[The task]:
Reading the records below, how many lines contain "computer"? Respond with a number and nothing else.

[Records]:

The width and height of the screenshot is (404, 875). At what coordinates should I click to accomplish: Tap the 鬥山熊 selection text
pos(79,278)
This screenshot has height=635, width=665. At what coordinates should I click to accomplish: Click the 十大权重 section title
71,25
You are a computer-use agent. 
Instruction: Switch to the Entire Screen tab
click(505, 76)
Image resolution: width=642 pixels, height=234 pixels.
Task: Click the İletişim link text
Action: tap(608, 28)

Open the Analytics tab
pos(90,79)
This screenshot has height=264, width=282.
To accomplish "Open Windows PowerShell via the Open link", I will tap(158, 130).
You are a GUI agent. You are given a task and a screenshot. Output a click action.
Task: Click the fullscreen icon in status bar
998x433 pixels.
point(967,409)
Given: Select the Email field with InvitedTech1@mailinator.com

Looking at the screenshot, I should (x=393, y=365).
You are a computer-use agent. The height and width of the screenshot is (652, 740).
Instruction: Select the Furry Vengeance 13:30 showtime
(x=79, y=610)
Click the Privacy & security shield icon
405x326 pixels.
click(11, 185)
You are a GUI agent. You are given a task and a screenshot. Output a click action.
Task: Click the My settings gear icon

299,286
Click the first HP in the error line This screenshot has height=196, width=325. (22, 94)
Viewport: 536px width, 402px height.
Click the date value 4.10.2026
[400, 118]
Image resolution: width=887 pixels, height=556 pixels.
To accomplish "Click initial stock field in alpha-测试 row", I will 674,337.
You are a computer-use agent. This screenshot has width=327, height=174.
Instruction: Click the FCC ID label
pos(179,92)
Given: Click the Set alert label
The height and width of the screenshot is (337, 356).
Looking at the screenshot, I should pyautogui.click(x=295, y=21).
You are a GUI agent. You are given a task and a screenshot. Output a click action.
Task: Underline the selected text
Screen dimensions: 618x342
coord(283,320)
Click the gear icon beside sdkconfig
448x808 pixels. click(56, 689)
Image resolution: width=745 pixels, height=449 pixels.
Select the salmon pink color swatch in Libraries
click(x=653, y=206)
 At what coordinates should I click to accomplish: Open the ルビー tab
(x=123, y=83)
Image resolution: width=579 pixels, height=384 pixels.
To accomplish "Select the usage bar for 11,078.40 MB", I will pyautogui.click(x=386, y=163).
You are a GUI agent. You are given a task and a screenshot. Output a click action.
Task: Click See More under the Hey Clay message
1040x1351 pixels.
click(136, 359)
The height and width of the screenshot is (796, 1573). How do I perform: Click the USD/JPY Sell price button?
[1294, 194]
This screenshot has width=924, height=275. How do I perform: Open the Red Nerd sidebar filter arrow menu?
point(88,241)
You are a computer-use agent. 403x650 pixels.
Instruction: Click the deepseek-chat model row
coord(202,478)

[Task solution]:
4